• [Exercise description]: Set out the lines below as a numbered list, skipping any blank lines and leaving out the pictures.

-=-=-=-=-

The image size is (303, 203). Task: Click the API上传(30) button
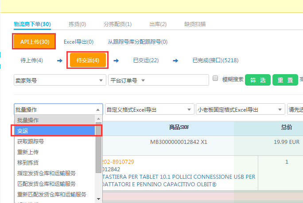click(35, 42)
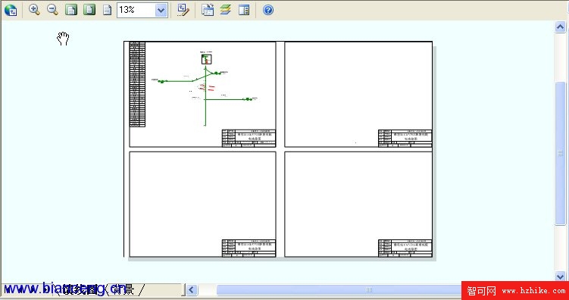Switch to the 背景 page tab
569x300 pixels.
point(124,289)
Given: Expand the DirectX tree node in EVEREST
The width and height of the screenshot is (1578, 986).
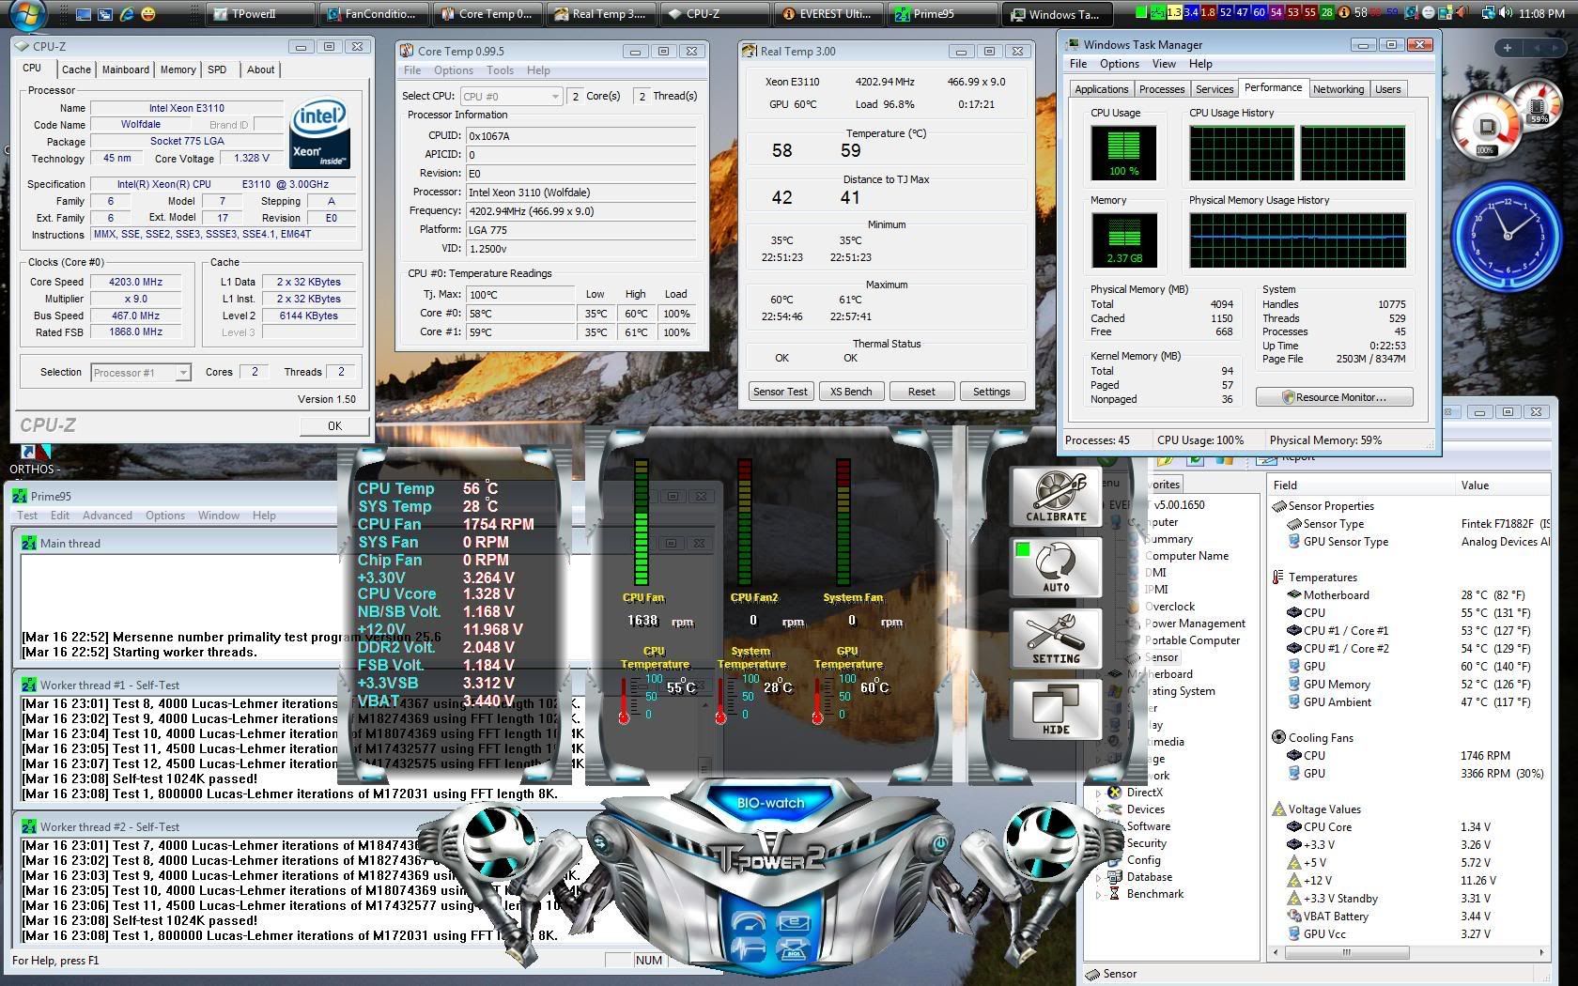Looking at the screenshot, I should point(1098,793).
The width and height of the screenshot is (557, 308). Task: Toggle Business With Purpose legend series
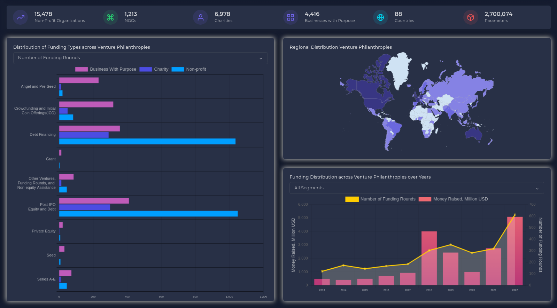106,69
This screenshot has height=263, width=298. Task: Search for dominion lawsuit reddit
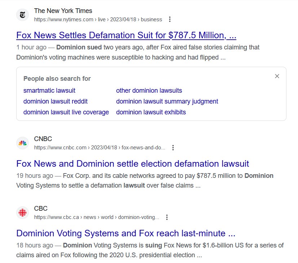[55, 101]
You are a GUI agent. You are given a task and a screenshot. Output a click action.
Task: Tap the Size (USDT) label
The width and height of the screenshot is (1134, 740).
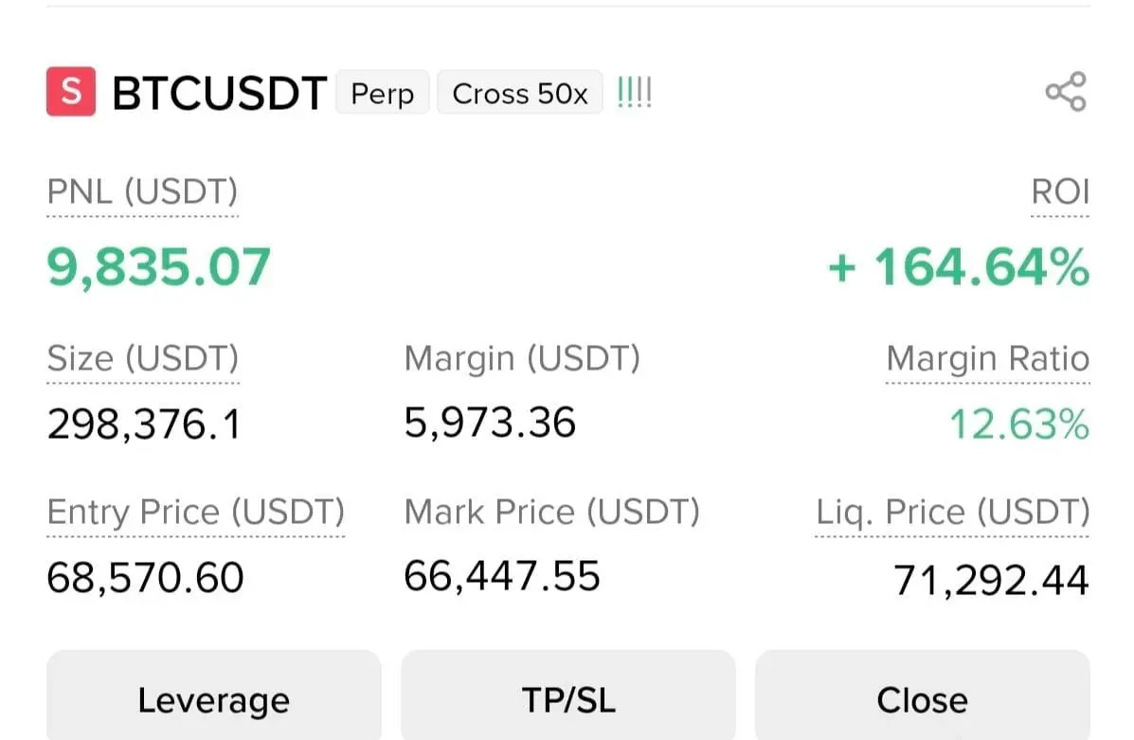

-=-=-=-=-

• [Task answer]:
1. The image size is (303, 203). Task: Click the API上传(30) button
2. click(35, 42)
3. Switch to the 背景 page tab
4. 569x300 pixels.
5. point(124,289)
6. Given: Expand the DirectX tree node in EVEREST
7. The width and height of the screenshot is (1578, 986).
8. Looking at the screenshot, I should point(1098,793).
9. The width and height of the screenshot is (557, 308). Task: Toggle Business With Purpose legend series
10. 106,69
11. This screenshot has height=263, width=298. Task: Search for dominion lawsuit reddit
12. [55, 101]
13. You are a GUI agent. You are given a task and a screenshot. Output a click action.
14. Task: Tap the Size (USDT) label
15. The width and height of the screenshot is (1134, 740).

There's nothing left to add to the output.